Only certain lines below are wanted: those starting at the line containing "This screenshot has height=424, width=512." and ending at the line containing "Task: Open the", both included, each retyped exactly.

> [Material for the task]
'''

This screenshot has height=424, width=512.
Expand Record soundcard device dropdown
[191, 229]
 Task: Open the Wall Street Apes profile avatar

'''
'''

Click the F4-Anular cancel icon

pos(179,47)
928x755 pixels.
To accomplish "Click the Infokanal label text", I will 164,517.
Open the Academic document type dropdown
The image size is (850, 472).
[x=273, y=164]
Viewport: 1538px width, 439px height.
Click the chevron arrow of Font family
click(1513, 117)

'''

> [Task solution]
This screenshot has height=424, width=512.
Expand Record soundcard device dropdown
[191, 229]
 Task: Open the Wall Street Apes profile avatar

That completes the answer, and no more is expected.